= DESCRIPTION OF THE TASK =
Below are several records. Retype exactly those lines running from the one with "Click the orange IronCalc logo icon" through the one with "Click the window", end lines included, and no others.

[Dataset entries]
++++++++++++++++++++

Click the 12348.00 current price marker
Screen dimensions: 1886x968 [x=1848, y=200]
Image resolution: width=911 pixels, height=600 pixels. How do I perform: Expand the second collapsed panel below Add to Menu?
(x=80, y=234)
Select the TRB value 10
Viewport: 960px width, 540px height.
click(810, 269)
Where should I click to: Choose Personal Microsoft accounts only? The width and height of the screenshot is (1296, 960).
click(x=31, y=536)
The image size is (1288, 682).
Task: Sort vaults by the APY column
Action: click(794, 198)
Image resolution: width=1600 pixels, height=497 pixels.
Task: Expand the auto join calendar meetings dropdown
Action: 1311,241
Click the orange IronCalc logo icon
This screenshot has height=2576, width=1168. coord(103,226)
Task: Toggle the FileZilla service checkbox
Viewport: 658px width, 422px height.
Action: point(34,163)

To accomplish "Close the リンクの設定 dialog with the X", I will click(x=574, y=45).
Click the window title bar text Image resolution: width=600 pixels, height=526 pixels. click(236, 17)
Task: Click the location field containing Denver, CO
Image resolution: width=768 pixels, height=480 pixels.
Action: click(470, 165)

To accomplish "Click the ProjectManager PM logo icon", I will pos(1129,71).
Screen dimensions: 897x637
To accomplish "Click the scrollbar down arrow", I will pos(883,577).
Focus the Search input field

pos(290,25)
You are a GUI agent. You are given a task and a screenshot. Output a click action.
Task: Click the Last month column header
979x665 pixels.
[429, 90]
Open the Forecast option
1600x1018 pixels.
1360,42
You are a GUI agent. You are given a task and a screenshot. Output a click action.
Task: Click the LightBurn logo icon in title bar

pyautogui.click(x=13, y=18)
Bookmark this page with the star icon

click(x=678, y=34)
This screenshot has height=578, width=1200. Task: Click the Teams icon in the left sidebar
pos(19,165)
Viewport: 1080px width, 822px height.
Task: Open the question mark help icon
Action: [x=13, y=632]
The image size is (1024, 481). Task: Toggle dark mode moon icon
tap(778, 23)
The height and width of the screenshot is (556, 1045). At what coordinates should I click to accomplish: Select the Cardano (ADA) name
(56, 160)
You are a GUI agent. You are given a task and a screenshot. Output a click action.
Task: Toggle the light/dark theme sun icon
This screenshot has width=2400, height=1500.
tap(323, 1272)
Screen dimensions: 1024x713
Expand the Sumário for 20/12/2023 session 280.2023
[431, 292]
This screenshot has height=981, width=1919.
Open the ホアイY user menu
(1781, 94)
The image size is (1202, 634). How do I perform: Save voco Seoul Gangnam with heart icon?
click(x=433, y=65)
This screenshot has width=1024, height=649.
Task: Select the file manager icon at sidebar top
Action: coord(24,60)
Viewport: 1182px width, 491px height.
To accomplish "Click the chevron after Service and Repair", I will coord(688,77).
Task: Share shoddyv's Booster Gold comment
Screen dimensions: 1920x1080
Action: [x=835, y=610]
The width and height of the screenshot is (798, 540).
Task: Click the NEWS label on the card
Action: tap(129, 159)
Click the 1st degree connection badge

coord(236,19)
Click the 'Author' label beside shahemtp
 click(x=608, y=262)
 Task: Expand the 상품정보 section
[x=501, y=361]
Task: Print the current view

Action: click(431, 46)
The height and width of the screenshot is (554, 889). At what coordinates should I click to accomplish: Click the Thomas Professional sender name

++++++++++++++++++++

= TASK RESPONSE =
Click the orange IronCalc logo icon
This screenshot has height=2576, width=1168. coord(103,226)
Task: Toggle the FileZilla service checkbox
Viewport: 658px width, 422px height.
Action: point(34,163)

To accomplish "Close the リンクの設定 dialog with the X", I will click(x=574, y=45).
Click the window title bar text Image resolution: width=600 pixels, height=526 pixels. click(236, 17)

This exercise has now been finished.